Devant, ça pile. Babeth freine subitement, faisant voler son sac et sa bouteille d’eau au pied du siège passager. Elle se penche pour les récupérer, quittant subrepticement la route des yeux, mais en roulant au pas, ça ne craint rien ! On klaxonne. Lorsqu’elle se redresse, Babeth est au milieu de la chaussée… Elle sort un doigt fièrement rageur à travers la vitre. Elle est en tort, elle le sait, mais elle ne supporte pas qu’on lui fasse savoir. D’un geste expert elle balance son mégot bien loin sur le bas-côté opposé. Un mec la regarde le regard furieux. Encore tort. Et là elle se sent vraiment conne, putain, elle aurait pu mettre le feu !
Lucie sent la fatigue gagner du terrain, petit à petit, ses paupières s’alourdissent, elle a du mal à garder le cap. Mais il n’est plus question de s’arrêter, si près du but, ce serait du temps de perdu. Alors elle continue, pied bien enfoncé sur la pédale d’accélérateur, sa voie est un vrai boulevard. Elle chantonne, puis sa voix s’éteint à petit feu comme ses yeux vacillent. Les lignes blanches se troublent, la route s’efface, si vite.
Babeth, les genoux contre le volant pour maintenir le cap, roule sa énième cigarette. Elle alterne les regards route – mains. Sa trajectoire traverse la ligne médiane, un petit écart de rien du tout qu’elle n’a pas le temps de rectifier lorsqu’elle lève les yeux. Une voiture lancée à vive allure percute son parechoc avant, le tabac vole entre ses mains, ses genoux cognent contre le volant dans une douleur vive. Babeth vérifie qu’elle n’a rien avant d’évacuer sa Clio. La portière gauche est enfoncée, bloquée, alors elle s’extirpe par la droite, les membres flageolants. Elle est prête à en découdre avec ce chauffard !
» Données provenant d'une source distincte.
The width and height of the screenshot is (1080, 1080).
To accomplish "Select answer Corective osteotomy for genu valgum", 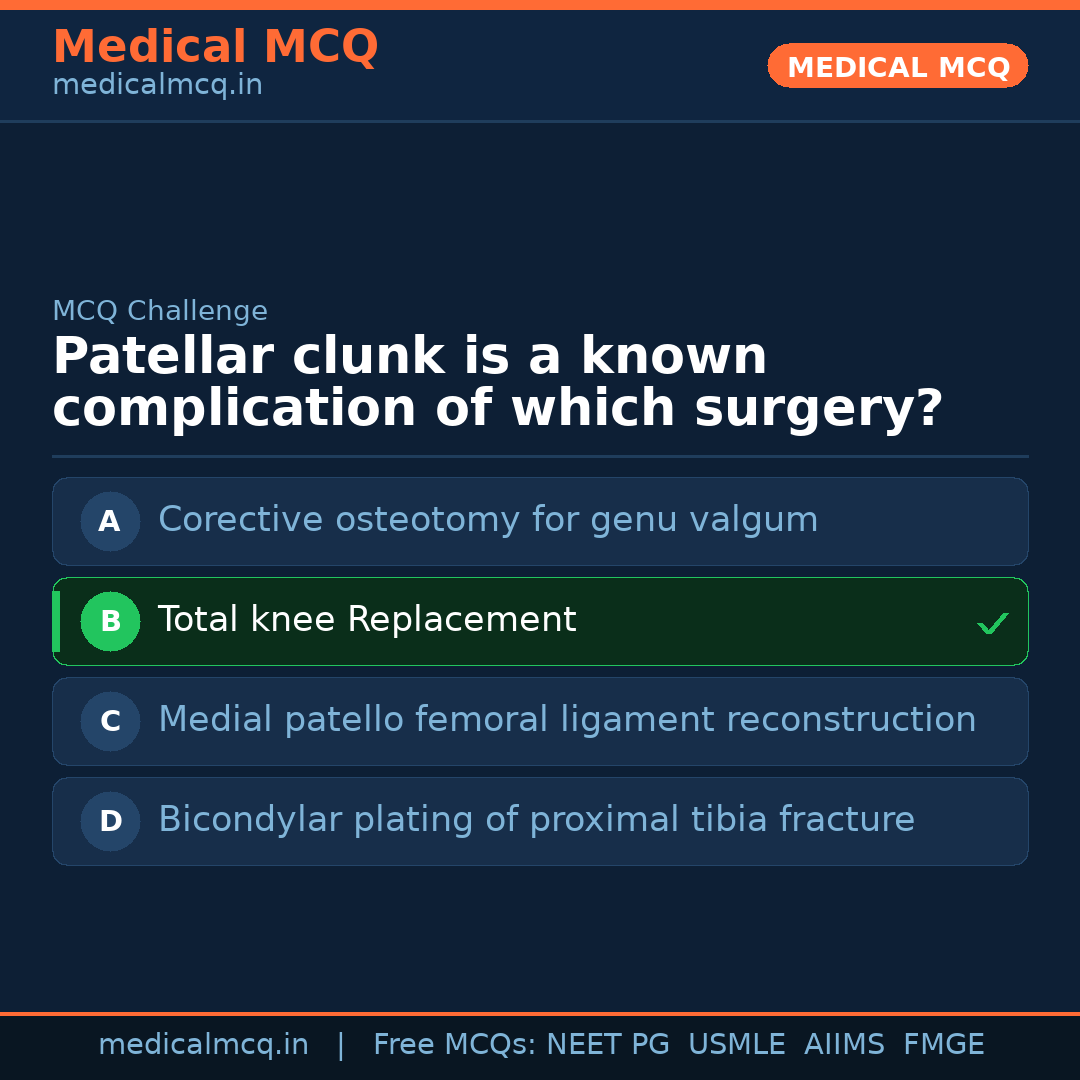I will pos(488,520).
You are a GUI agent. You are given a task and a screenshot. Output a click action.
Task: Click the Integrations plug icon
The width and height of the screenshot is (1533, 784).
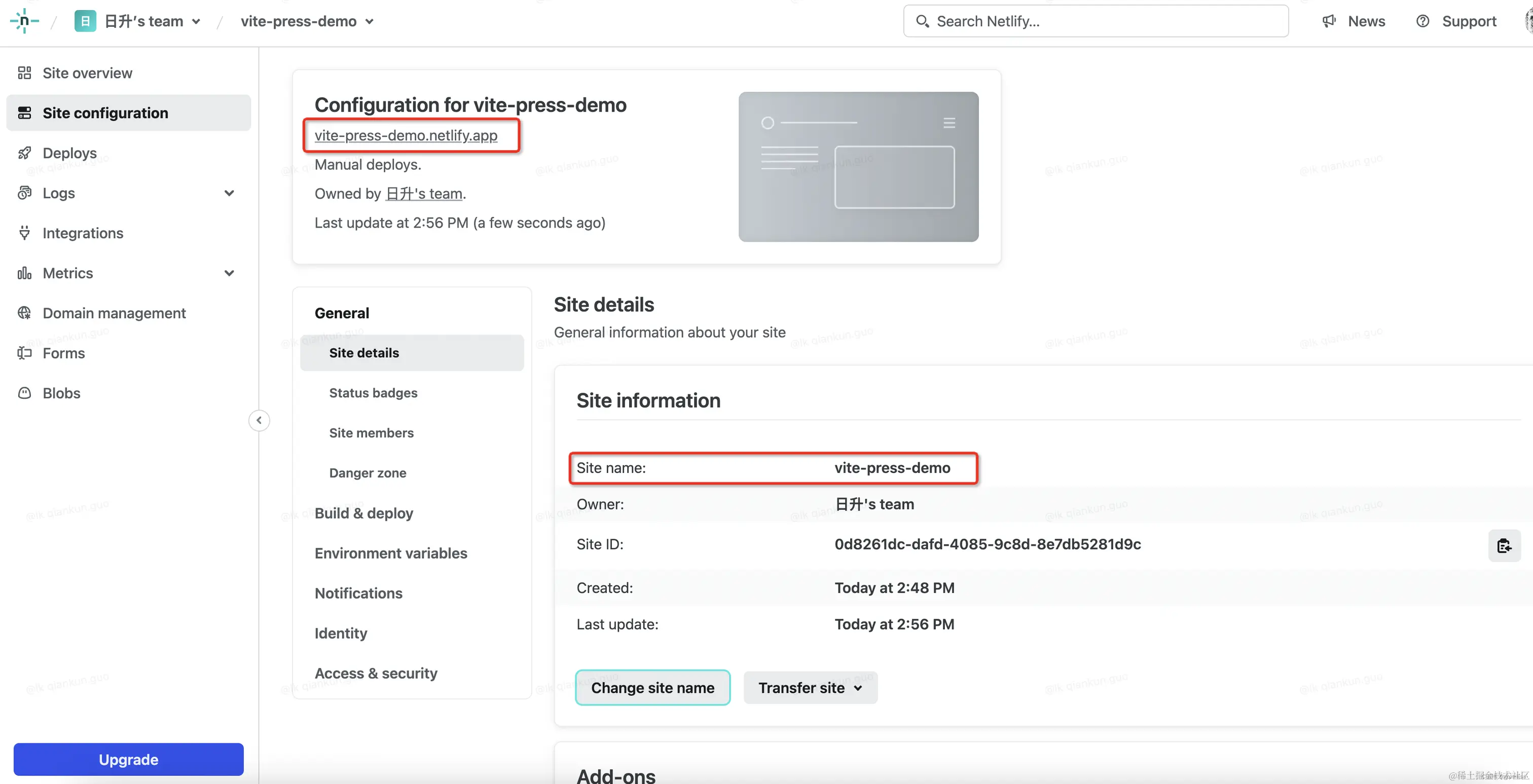pyautogui.click(x=24, y=233)
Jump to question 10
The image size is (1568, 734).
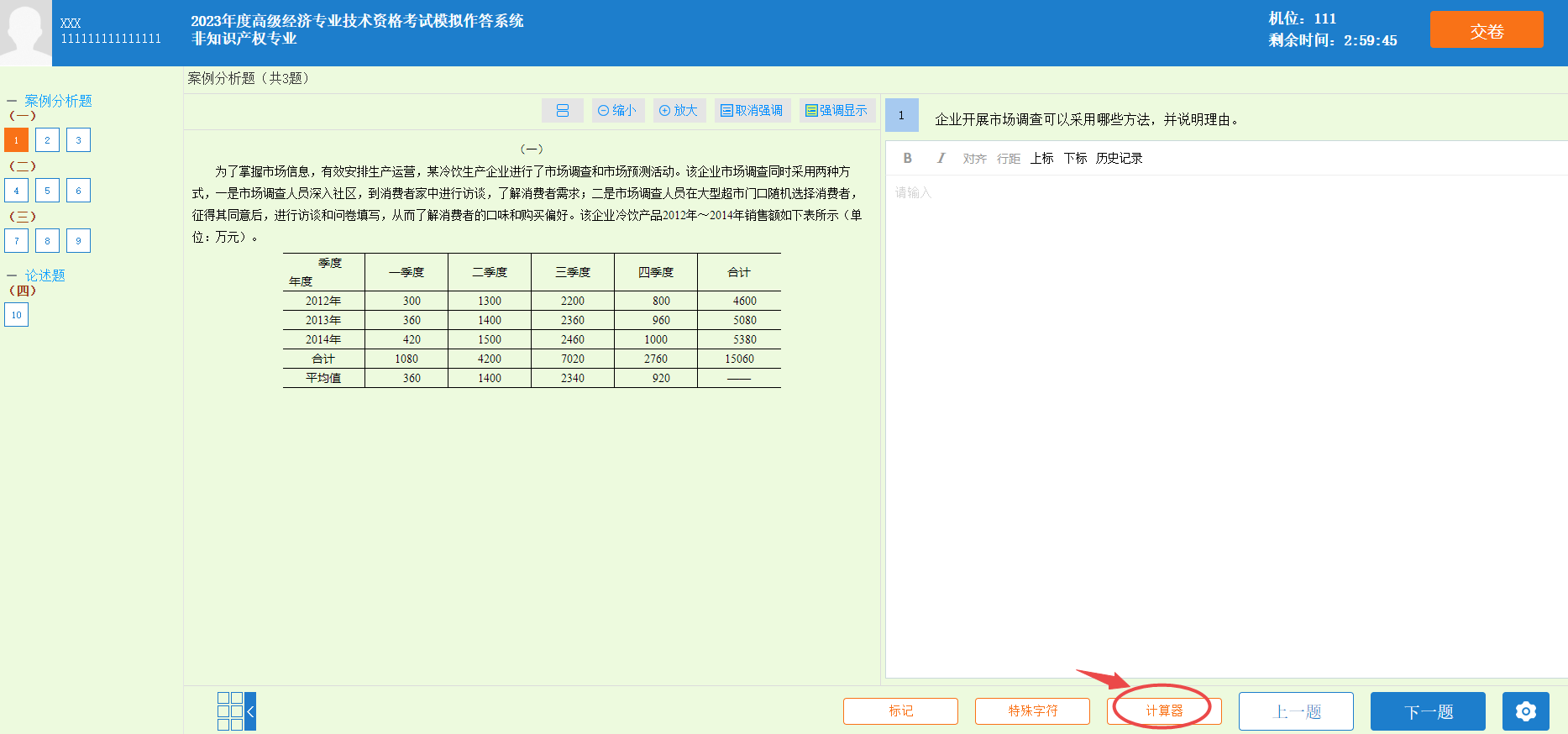(x=17, y=315)
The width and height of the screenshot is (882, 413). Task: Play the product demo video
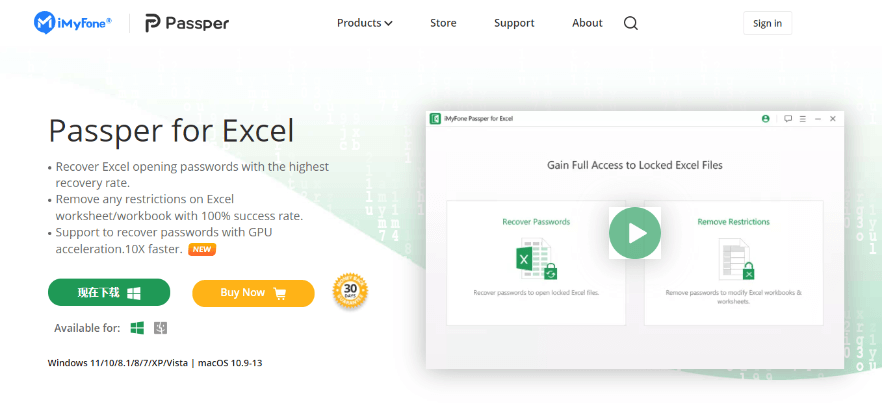point(634,233)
Lucie se réveille dans un fracas de tôle froissée, la tête contre l’airbag maculé de son sang. Matéo hurle. Se serait-elle endormie ? C’est pas possible, elle a fermé les yeux une fraction de seconde, à peine ! Elle s’en serait rendu compte si elle s’était assoupie ! Lucie voudrait lever la tête : ses cervicales lui font un mal de chien, ses bras ne répondent plus. Les « maman » hurlés la secouent intérieurement, s’infiltrent à travers les bourdonnements qui lui sillonnent les tympans.
Babeth accourt comme elle peut, ses jambes la tiennent difficilement debout. A la vue de la carcasse enfoncée dans le bas-côté, sa colère se meut en inquiétude. Toute la file est arrêtée, les automobilistes sont sortis. On l’empêche d’aller plus loin, elle repousse ces bras qui la retiennent. Arrivée à hauteur de l’autre voiture, Babeth accuse le coup : à l’arrière, un petit garçon hurle à côté du corps sans vie d’une petite fille. Un ourson couvert de sang entre les bras, le visage criblé d’éclats de verre. Babeth s’évanouit.